Rows on where targets are located:
* begin *
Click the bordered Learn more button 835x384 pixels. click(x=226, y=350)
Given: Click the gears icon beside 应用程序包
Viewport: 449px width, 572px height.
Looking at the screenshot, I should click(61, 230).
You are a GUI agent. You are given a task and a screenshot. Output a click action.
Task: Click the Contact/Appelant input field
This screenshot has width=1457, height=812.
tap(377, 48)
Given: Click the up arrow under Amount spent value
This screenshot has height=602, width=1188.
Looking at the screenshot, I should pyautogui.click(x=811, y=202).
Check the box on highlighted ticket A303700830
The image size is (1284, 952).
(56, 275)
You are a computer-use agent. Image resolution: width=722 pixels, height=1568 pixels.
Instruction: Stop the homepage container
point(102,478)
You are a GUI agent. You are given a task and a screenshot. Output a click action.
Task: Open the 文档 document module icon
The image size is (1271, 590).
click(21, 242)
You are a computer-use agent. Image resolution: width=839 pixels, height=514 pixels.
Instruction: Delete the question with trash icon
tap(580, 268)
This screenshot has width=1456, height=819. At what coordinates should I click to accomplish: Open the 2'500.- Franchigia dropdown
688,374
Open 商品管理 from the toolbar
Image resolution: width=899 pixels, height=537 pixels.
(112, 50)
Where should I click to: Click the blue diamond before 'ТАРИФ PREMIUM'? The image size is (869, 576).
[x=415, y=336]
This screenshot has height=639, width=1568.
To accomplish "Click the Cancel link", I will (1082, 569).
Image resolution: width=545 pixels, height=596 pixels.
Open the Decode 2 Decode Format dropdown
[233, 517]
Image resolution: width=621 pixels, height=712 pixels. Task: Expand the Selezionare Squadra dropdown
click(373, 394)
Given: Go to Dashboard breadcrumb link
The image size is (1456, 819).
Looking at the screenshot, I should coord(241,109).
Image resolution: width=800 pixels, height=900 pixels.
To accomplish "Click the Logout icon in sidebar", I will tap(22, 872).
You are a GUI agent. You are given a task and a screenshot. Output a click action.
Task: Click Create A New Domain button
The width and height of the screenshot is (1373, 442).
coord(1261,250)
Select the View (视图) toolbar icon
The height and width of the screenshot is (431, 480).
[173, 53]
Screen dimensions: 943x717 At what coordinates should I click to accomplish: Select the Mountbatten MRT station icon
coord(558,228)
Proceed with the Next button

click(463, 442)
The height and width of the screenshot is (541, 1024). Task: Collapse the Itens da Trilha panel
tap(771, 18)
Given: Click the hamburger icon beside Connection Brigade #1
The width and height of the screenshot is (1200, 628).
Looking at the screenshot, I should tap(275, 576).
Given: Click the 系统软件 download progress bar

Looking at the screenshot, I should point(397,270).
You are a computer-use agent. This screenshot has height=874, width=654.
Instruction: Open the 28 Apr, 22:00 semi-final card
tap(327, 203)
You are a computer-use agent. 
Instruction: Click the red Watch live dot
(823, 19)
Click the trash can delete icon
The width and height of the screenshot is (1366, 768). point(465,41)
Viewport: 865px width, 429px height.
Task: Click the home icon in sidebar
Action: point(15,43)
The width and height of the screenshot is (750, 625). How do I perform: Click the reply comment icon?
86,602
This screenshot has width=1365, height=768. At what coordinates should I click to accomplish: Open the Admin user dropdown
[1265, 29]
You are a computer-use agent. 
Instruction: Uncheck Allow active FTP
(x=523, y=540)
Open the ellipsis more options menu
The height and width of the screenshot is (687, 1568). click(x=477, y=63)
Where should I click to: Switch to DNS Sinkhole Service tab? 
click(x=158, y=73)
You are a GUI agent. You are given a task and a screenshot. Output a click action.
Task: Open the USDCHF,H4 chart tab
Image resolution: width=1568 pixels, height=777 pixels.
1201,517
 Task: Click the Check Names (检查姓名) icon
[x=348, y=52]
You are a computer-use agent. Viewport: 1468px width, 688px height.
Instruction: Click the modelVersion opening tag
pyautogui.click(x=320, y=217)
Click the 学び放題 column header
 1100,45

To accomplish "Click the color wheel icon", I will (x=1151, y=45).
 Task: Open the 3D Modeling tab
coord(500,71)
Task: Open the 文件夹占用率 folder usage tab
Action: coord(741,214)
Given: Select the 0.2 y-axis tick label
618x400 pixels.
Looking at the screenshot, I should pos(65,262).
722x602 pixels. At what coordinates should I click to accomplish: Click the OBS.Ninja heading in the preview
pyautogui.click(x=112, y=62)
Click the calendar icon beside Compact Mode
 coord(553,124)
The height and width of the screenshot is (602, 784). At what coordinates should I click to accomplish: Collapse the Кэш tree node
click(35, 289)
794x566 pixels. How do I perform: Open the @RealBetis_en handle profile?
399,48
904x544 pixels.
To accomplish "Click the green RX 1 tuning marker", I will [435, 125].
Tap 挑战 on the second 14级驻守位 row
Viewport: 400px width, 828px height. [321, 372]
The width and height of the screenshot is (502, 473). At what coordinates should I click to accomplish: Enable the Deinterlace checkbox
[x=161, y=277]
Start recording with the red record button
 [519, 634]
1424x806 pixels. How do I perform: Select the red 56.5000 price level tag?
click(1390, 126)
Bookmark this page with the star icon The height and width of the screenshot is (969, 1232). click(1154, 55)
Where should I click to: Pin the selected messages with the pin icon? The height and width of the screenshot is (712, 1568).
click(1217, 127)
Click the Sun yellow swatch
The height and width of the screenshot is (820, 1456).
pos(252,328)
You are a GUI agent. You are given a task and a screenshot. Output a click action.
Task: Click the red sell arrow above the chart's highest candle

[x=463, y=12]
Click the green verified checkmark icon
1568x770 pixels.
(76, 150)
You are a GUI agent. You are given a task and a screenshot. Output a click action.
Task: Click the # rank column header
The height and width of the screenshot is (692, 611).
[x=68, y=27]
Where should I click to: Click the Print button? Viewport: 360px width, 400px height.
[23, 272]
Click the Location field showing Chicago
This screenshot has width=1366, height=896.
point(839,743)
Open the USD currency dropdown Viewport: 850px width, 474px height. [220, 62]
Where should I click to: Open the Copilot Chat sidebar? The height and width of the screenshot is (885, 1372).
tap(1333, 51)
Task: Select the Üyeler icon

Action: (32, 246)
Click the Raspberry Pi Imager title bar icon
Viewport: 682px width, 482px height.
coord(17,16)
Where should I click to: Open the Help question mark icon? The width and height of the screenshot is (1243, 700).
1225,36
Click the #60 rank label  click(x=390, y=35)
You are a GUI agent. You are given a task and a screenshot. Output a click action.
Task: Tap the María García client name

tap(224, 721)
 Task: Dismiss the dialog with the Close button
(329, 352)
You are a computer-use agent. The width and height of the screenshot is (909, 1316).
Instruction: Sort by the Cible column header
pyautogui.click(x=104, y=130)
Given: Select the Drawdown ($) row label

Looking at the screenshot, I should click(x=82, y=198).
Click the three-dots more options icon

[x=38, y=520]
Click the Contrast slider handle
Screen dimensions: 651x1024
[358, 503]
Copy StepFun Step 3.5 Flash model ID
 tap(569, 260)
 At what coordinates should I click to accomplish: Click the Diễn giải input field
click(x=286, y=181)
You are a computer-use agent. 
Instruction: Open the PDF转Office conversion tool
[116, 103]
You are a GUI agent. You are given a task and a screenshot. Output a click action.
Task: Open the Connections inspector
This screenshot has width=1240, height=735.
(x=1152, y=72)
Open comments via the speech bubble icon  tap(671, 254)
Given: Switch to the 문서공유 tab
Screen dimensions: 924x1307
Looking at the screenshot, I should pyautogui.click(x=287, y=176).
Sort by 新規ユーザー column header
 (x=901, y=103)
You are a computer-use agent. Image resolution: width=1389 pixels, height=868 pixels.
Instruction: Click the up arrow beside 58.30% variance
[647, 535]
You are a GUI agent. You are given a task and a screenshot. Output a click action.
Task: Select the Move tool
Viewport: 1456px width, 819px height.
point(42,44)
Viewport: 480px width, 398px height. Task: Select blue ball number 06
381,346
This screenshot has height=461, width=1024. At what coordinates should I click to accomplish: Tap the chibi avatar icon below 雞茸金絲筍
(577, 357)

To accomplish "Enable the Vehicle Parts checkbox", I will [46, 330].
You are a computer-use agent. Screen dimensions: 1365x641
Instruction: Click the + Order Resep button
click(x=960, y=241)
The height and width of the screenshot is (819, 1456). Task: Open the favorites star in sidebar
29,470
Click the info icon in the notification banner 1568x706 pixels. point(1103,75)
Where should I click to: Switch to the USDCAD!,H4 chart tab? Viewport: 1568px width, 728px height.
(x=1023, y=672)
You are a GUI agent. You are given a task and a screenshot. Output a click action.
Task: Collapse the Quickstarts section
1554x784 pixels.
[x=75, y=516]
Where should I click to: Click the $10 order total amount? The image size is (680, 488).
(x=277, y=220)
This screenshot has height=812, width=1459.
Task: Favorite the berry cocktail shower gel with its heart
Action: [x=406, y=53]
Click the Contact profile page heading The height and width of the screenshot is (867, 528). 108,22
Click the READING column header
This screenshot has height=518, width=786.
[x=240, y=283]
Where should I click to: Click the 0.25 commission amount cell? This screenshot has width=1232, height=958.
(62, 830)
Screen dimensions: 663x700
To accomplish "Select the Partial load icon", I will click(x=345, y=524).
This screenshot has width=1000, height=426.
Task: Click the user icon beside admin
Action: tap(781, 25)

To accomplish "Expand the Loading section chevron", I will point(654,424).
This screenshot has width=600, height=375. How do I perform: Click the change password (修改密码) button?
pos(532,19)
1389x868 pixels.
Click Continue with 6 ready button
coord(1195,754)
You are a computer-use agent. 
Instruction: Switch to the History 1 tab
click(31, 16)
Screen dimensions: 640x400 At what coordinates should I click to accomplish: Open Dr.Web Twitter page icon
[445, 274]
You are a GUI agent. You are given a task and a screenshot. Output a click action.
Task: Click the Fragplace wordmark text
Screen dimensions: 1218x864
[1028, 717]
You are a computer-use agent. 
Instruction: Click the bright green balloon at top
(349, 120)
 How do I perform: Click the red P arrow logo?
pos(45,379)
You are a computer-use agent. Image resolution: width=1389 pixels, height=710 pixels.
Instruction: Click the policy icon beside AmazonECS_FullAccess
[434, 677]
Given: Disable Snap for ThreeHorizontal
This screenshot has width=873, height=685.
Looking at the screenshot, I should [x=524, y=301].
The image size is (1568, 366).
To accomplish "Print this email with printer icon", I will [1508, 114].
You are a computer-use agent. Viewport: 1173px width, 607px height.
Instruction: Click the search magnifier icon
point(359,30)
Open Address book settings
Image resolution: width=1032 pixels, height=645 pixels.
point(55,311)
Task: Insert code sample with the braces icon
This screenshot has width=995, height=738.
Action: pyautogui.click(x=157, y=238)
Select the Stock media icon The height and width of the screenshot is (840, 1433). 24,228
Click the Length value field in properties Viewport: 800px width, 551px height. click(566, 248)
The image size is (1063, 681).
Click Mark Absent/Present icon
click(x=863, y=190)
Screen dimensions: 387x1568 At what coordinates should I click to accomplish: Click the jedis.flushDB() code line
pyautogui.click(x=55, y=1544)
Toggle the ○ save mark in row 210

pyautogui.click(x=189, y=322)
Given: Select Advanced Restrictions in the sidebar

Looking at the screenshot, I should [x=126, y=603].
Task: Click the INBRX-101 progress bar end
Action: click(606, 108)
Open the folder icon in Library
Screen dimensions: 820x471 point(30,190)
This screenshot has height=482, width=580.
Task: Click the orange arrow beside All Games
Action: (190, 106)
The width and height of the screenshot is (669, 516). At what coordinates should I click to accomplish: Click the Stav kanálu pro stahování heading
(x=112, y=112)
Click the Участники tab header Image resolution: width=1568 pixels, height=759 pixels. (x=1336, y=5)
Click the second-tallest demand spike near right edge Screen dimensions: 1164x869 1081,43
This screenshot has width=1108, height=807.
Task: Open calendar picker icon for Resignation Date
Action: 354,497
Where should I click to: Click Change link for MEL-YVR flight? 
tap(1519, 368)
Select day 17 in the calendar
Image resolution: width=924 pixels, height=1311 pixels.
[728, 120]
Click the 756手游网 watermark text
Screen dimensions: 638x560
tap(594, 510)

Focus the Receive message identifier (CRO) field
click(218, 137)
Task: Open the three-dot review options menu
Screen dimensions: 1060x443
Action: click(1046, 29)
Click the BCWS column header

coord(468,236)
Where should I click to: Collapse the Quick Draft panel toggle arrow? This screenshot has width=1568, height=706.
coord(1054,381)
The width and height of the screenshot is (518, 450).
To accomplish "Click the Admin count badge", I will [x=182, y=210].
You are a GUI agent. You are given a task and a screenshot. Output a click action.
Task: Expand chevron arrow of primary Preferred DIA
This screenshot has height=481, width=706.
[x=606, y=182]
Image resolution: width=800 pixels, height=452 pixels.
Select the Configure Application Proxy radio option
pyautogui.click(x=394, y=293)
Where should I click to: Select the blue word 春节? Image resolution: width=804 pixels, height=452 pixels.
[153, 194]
* end *
Could you rescale the stretch of material from the line containing "Focus the Receive" through the line containing "will [x=182, y=210]." by reproducing every line in it, requests included, but with each coordinate in the answers multiplied by 0.9 and rounded to a whole number, halves rounding up?

Focus the Receive message identifier (CRO) field
click(196, 123)
Task: Open the three-dot review options menu
Screen dimensions: 1060x443
Action: click(941, 26)
Click the BCWS column header

coord(421,212)
Where should I click to: Collapse the Quick Draft panel toggle arrow? This screenshot has width=1568, height=706.
coord(949,343)
The width and height of the screenshot is (518, 450).
To accomplish "Click the Admin count badge", I will [x=164, y=189].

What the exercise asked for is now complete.